Nothing has changed, as DDR3 memories, DDR4 memories does not differ much considering different cas latency and/or frequency. Further, all memory brands have more or less the same quality. IMO, it might have some significant difference in professional competency by using LN2, I'm not that sure, though.
 


It doesn't.
The timings are relative to the clock frequency.
Actual absolute latency in ns barely changes across the range, but it means that what might be 9 wait states on DDR3 could be 15 wait states on DDR4 for the exact same delay.

Crucial have a pretty good summary of this on their website

http://www.crucial.com/usa/en/memory-performance-speed-latency

Why does this matter?

Because even 12ns latency is a long time in CPU-land, so the system memory controller is predicting ahead of time what will be requested and trying to have it ready when the CPU needs it.

If the controller gets those predictions wrong, you'll have to wait for the full latency period to get what's wanted. Somewhat like sequential vs random IO speeds on a hard drive this will have a far greater bearing on your throughput than the quoted maximum speed - and memory requests do tend to jump around a lot on a multitasking system.

One of the greatest advances in contemporary computer memory would be getting down to 1ns or lower latency (without drawing a few kW). It's unlikely to happen with DDR due to the nature of how the internals but other technologies exist - such as the blisteringly fast cache inside the CPU.

The reason this ram is not used comes down to cost and power consumption, but that can always change as future manufacturing processes mature. Crossbar might eventually get there - if it's ever released.

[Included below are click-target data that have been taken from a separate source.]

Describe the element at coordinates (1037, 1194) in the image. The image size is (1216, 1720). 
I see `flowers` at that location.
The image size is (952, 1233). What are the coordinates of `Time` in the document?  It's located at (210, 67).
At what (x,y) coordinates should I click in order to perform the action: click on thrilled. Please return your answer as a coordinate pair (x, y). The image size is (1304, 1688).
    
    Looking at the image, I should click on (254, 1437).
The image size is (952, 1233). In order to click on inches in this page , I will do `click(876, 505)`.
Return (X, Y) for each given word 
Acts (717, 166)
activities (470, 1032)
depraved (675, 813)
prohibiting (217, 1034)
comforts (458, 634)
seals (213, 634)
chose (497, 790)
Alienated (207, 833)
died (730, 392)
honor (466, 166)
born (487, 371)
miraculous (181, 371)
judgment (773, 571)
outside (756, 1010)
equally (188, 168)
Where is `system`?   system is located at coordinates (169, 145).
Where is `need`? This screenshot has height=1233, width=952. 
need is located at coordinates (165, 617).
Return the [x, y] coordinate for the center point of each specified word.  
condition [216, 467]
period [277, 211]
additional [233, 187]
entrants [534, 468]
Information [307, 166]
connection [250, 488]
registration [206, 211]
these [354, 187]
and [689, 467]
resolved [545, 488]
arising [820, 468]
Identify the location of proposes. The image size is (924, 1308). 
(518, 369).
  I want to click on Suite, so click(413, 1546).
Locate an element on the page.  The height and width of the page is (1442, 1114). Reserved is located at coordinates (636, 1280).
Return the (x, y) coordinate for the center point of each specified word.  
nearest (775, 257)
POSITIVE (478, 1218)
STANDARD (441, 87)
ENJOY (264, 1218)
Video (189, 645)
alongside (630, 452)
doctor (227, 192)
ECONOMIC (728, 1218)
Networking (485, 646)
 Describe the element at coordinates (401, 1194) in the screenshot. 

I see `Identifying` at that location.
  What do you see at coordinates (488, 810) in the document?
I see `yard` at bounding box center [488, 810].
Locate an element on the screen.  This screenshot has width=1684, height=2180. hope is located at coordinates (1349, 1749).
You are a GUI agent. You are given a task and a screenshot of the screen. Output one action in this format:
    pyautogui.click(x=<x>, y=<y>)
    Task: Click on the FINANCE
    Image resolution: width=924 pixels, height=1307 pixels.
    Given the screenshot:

An additional thing to bear in mind is that the speed of light is approximately one foot per nanosecond (about 30% of that on a system board due to the effects of rf transmission lines - so 10cm per nanosecond is a rough rule of thumb) and that means time-of-flight becomes a significant contributory component to overall latencies as things get faster.
 
http://www.howtogeek.com/238990/whats-the-difference-between-ddr3-and-ddr4-ram/ ABSOLUTELY RUBBISH DDR4 . Proven slower in real world applications than DDR3. More bandwidth is great but when that comes at a cost to latentcy it is fruitless. Stick with nice DDR cl9 or cl8 will always be faster than cl16 or cl30 despite claims by developers. Also it is shown single V's dual channel to be a lot of rubbish as well with many reviews showing single chanel faster than dual due to lower latentcies. The wholly grail is clearly lower latencies and lowering voltage is not a good start to faster ram...Bring on the cl6 DDR3
 


if you bother to read the anandtech article
http://www.anandtech.com/show/9483/intel-skylake-review-6700k-6600k-ddr4-ddr3-ipc-6th-generation/7
"Comparing default DDR4 to a high performance DDR3 memory kit is almost an equal contest. Having the faster frequency helps for large frame video encoding (HandBrake HQ) as well as WinRAR which is normally memory intensive. The only real benchmark loss was FastStone, which regressed by one second (out of 48 seconds)."